I named value points the original dataset, that holds coordinates and the value of the points. grid points are the points on the grid. I need to find the value of each grid point.
-
The value of each grid point is affected only by the closest value point, not by the rest of the value points.
-
The value of a grid point should depend on the (squared or not) distance to the value point it is affected by. The closer the grid point is to the value point, the bigger its 'share' of the original value is. The farther the grid point is to the value, the smaller its share of the original value is.
-
The value of the value point should be spread among the grid points that are the closest to it.
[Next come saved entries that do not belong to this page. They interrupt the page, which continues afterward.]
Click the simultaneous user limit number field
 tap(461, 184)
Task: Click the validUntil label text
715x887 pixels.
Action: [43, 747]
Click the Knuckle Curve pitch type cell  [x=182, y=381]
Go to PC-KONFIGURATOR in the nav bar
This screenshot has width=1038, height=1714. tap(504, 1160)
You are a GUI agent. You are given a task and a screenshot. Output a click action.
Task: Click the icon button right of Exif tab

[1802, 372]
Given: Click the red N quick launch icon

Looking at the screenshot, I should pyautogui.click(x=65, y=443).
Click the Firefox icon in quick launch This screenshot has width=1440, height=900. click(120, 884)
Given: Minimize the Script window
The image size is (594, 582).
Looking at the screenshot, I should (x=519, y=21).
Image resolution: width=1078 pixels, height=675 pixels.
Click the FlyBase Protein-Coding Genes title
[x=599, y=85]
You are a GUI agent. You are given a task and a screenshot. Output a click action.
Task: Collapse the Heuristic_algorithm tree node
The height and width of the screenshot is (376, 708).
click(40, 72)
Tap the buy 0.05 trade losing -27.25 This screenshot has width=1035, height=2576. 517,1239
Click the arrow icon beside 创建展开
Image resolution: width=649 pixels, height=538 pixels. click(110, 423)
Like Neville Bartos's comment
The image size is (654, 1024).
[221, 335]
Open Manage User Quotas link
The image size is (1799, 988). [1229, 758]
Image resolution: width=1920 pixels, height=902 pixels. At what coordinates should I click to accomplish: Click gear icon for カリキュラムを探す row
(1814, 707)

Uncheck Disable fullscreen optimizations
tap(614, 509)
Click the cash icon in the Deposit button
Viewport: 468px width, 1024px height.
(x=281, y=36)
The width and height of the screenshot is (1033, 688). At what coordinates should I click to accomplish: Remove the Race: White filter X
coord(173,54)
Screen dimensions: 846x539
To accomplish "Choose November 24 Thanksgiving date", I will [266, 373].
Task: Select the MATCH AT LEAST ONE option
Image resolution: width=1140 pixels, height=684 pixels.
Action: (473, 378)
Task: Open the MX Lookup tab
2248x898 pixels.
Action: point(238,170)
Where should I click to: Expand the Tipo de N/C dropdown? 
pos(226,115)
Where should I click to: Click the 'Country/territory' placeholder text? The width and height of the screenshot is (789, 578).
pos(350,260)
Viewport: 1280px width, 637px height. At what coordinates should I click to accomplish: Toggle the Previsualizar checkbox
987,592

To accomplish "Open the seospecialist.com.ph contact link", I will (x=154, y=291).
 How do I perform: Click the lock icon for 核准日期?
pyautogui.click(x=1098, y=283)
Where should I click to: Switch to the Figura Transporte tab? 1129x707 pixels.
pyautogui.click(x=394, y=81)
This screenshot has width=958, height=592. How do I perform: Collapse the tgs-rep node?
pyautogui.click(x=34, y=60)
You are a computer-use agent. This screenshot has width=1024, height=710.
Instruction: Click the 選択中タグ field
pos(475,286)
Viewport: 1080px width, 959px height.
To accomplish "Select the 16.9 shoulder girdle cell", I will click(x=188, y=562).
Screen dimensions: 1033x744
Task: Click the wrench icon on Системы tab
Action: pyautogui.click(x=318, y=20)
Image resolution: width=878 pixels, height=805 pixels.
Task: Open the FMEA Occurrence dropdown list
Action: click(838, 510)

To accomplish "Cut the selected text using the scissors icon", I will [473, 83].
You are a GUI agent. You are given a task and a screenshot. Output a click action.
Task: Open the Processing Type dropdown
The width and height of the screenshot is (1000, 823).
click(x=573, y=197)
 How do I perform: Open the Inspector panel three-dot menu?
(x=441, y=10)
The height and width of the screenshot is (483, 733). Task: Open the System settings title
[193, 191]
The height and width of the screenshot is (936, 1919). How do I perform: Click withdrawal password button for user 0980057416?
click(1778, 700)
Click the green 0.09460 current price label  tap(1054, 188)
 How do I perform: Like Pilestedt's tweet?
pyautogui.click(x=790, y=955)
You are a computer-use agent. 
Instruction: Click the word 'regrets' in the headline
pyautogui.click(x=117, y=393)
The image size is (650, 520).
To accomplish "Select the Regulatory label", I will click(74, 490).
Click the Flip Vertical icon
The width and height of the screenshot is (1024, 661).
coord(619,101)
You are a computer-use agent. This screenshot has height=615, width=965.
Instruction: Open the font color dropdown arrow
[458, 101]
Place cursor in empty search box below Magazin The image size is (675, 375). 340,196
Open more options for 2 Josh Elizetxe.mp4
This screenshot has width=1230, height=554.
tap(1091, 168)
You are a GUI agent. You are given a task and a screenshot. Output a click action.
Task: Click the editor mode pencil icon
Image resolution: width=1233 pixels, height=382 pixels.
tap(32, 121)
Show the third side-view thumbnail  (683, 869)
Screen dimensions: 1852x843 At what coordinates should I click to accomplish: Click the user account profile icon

That means that if you would sum the value of all the grid point around a value point, the result would be the original value of the value point. That also means that the value to assign to a grid point needs to be ponderated by a constant, which is the sum of the inverse of the (squared or not) distances from the value point to all its closest grid points.
Using squared distances will result in having your values spread 'rapidly' around the original point, so that the grid values are rapidly small.
Using 'normal' distances will result in having the values spread on a bigger area around the original point.
It all depends if you want to have higher density of value around the original point or not. There is a boolean paramater in generateGridValues
that allows you to choose the method you wish!
Assuming you loaded a data frame called data, run: generateGridValues(data, 'Latitude', 'Longitude', 'Value', step, useSquaredDistances, polygon)
where
- data is the data frame
- 'Latitude' is a string containing the column name of the latitude in data
- 'Longitude' is a string containing the column name of the longitude in data
- 'Value' is a string containing the column name of the values you want to resample in data
- step is a number indicating the grid step (the smaller, the densier is the grid and also the longer is the execution time)
- useSquaredDistances is a boolean indicating, if TRUE that you want to use squared distances or not in the computation.
- polygon is a SpatialPolygonsDataFrame containing the boundaries of the area you want to generate your grid upon. polygon is an optional argument. If it is left empty, the grid generated will be rectangulare. If you provide a polygon (via readShapefile, see the example), then the grid will take into account the borders of the area, and only grid points that are inside the polygon will be used.
Source of the data : http://www.geonames.org/NL/largest-cities-in-netherlands.html It plots the population of the biggest city on the Netherlands.
Original Data :
Generated grid if you provide a polygon :
Generated grid if you don't provide a polygon :
Plotted in QGIS :
- I tested this on small datasets (~600 records) or small regions (~city size).